Press release by ICAEW – Non-financial-information must be as reliable as its financial counterpart for investors to make informed decisions, according to ICAEW. The latest report published by the body, The journey milestone 4: materiality in assuring narrative reporting, highlights the importance of assurance of non-financial information and shares tips on how to establish what is relevant.

Assurance providers are used to working out "materiality" (ie. what matters) with regards to financial information – now many are testing non-financial narrative as well. Establishing "materiality" is the first concern of the preparer of the report – who needs to ensure that the content is relevant to investors’ needs and expectations. Assurance providers then establish which items are "material" and how to test them, to ensure that there are no errors or omissions that could influence the decision of an investor.

As annual reports are becoming overloaded with information, assurance providers and prepares must disregard items that are irrelevant to investors. The same assurance principles apply to both financial and non-financial information and so assertions are tested for their; completeness, occurrence and accuracy as well as presentation and understandability.

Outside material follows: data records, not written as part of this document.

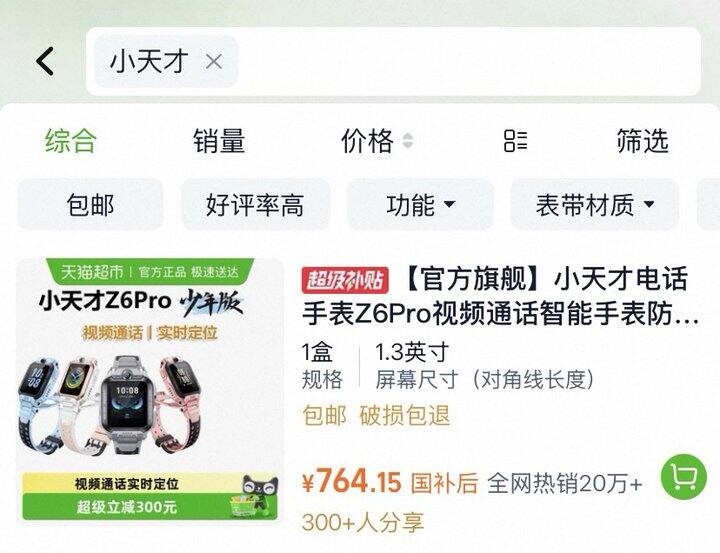
Task: Tap the back arrow icon
Action: [45, 61]
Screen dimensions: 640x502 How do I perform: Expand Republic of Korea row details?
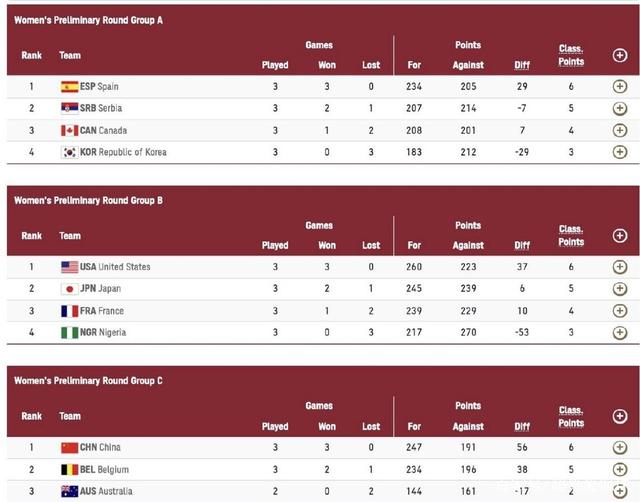pos(619,153)
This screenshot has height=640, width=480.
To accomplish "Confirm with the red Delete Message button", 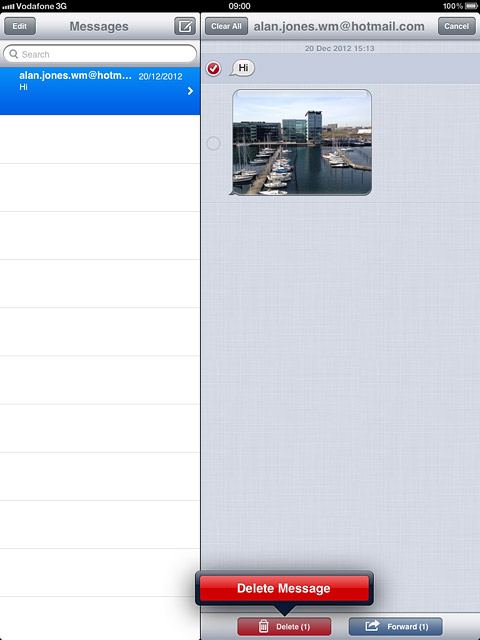I will [284, 588].

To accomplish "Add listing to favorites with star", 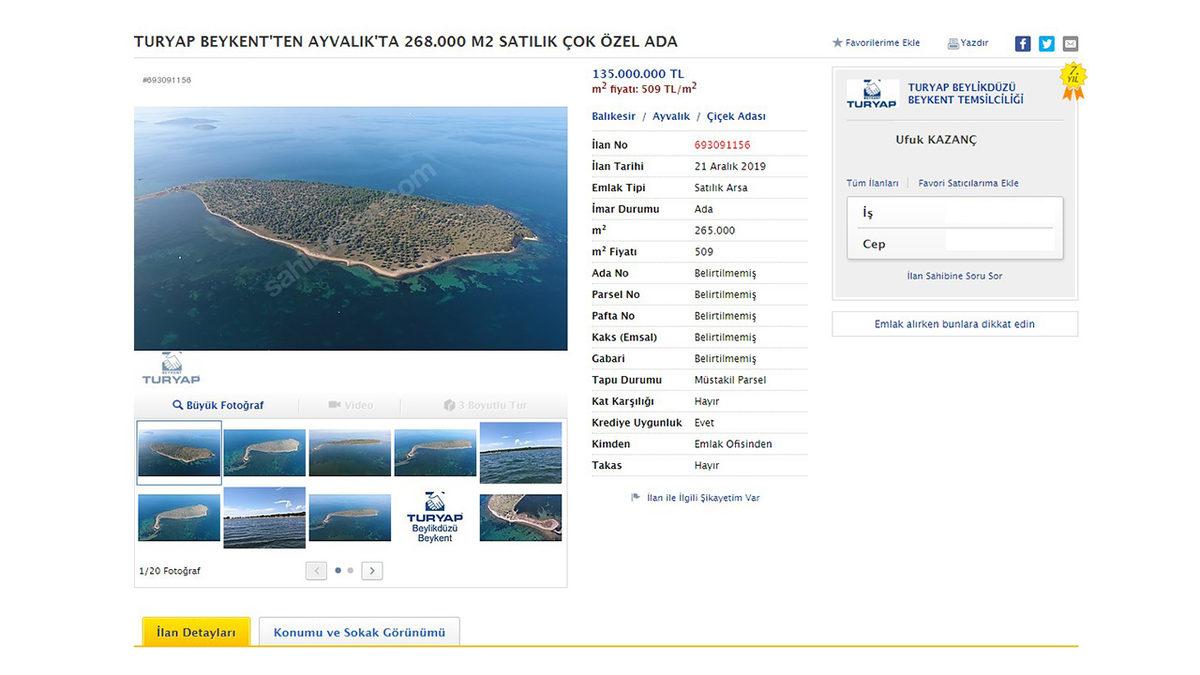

Henry Irving, Head of Audit and Assurance Faculty at ICAW said: "As important as financial statements are, business accountability is not based entirely on the balance sheet. Investors, and others also want to know about company’s corporate social responsibility, carbon emissions, diversity or ethics. The diesel car emissions scandal is one perfect example that shows how important these non-financial aspects are. When establishing materiality levels preparers and assurance providers should focus on both qualitative and quantitative aspects. With regards to the former both should ask themselves; is this information decision-critical? When do non-financial issues become qualitatively critical in terms of materiality? For example, are there qualitative thresholds (such as the difference between ‘an area for improvement’, or a ‘significant deficiency’) at which regulatory action kicks in?

"Assurance providers should consider materiality when testing and evaluating five key factors for assertions; fair representation of facts and trends (i.e. making sweeping claims about progress compared to others without any objective reference), bias (i.e. is the bad news excluded) and unsubstantiated claims The practitioner should also ensure that any required practices and guidance in defined areas have been applied.. It is clear that professional judgment is necessary in reaching a conclusion and that there can never be a definitively correct answer."

The journey milestone 4: materiality in assuring narrative reporting was published in Q1 2016. It highlights the key areas that assurance providers should focus on when establishing materiality levels especially with regards to non-financial information.